This is an old revision of the document!
Table of Contents
MapReduce Tutorial : Custom sorting and grouping comparators.
Custom sorting comparator
The keys are sorted before processed by a reducer, using a
Raw comparator. The default comparator uses the compareTo
method provided by the key type, which is a subclass of WritableComparable.
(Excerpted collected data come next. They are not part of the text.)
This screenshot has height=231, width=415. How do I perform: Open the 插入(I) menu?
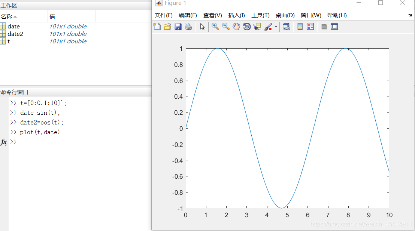236,15
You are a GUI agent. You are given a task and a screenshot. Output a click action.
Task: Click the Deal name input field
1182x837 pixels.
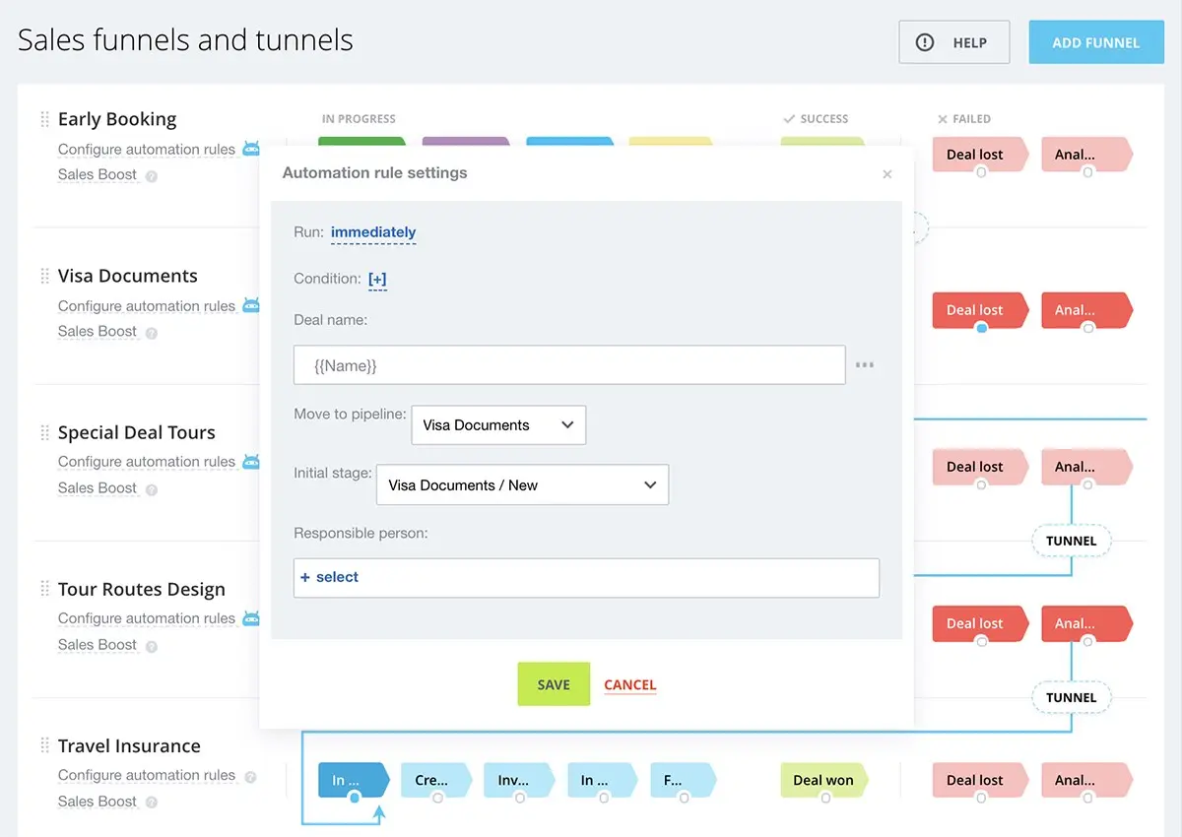568,365
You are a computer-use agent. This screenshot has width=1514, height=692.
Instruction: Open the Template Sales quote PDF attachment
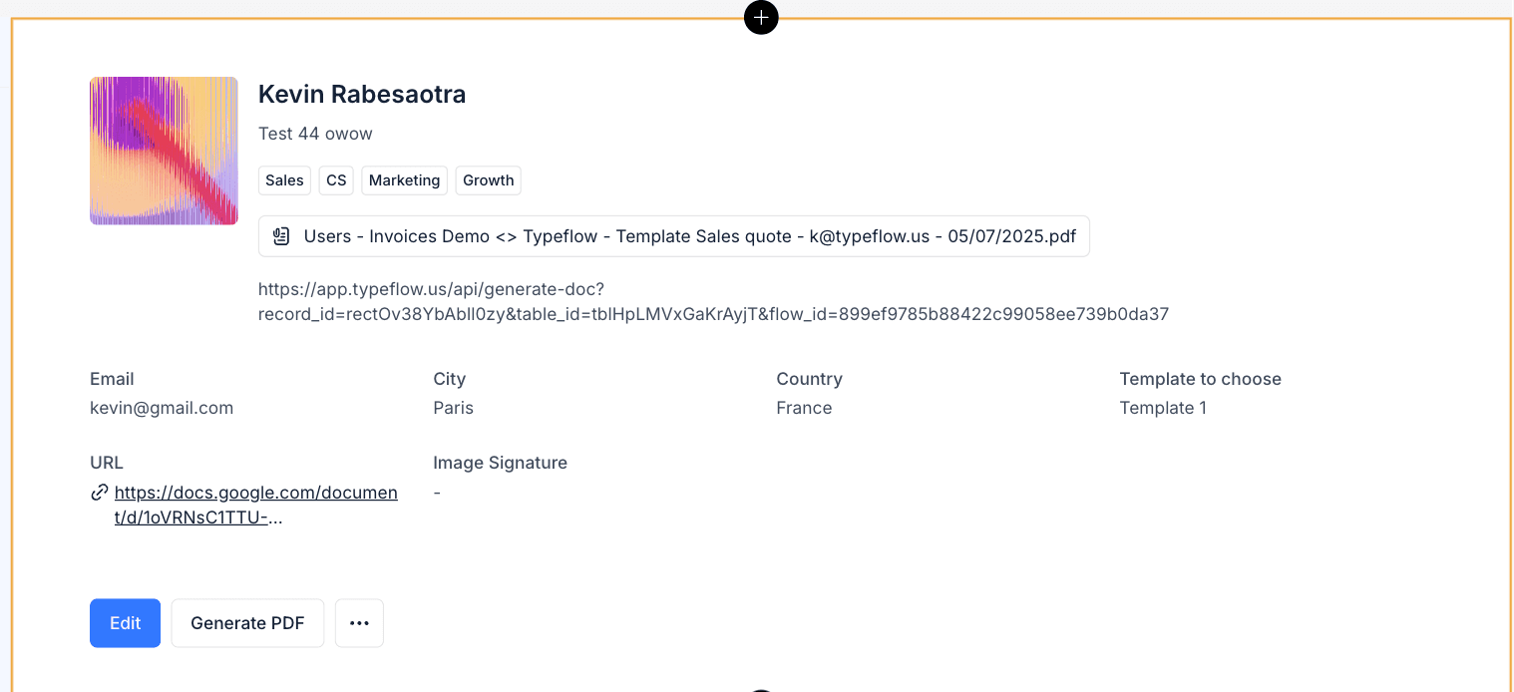tap(688, 236)
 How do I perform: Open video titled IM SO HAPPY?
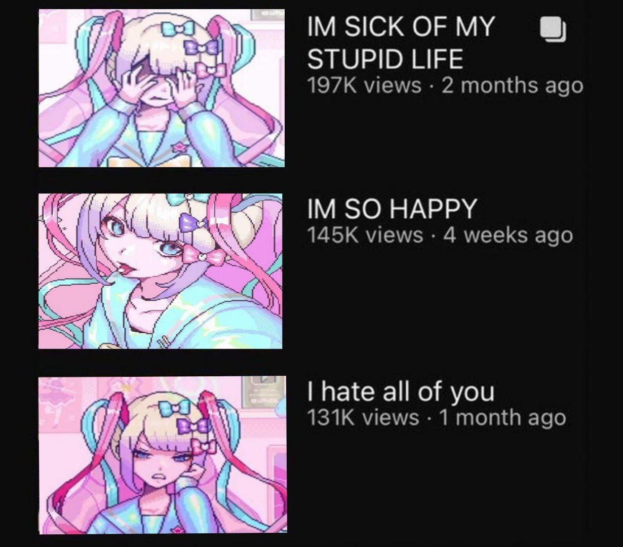392,208
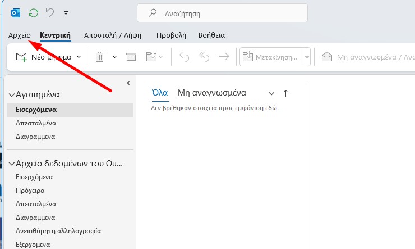Click the Undo arrow in quick access toolbar
The image size is (415, 249).
click(x=50, y=12)
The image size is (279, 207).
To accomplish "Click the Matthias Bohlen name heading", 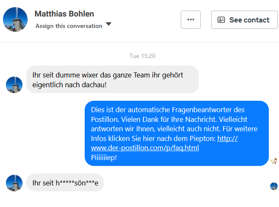I will tap(64, 14).
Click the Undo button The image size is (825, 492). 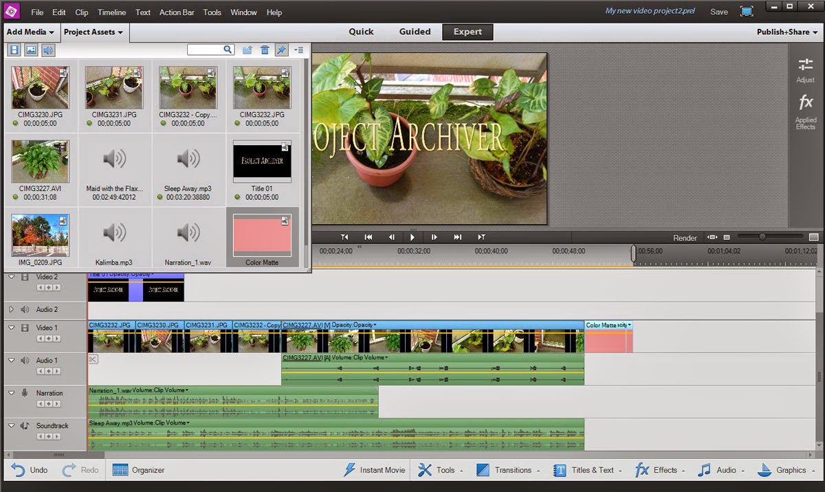(x=30, y=470)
Consider for example the following IntPair
type:
public static class IntPair implements WritableComparable<IntPair> { private int first = 0; private int second = 0; public void set(int left, int right) { first = left; second = right; } public int getFirst() { return first; } public int getSecond() { return second; } public void readFields(DataInput in) throws IOException { first = in.readInt(); second = in.readInt(); } public void write(DataOutput out) throws IOException { out.writeInt(first); out.writeInt(second); } public int compareTo(IntPair o) { if (first != o.first) return first < o.first ? -1 : 1; else return second < o.second ? -1 : second == o.second ? 0 : 1; } }
If we would like in a Hadoop job to sort the IntPair
using the first element only, we can provide a RawComparator
and set it using job.setSortComparatorClass:
public static class IntPair implements WritableComparable<IntPair> { ... public static class FirstOnlyComparator implements RawComparator<IntPair> { public int compare(byte[] b1, int s1, int l1, byte[] b2, int s2, int l2) { int first1 = WritableComparator.readInt(b1, s1); int first2 = WritableComparator.readInt(b2, s2); return first1 < first2 ? -1 : first1 == first2 ? 0 : 1; } public int compare(IntPair x, IntPair y) { return x.getFirst() < y.getFirst() ? -1 : x.getFirst() == y.getFirst() ? 0 : 1; } } } ... job.setSortComparatorClass(IntPair.FirstOnlyComparator.class);
Notice we used helper function readInt
from WritableComparator class, which provides means of parsing primitive data types from byte streams.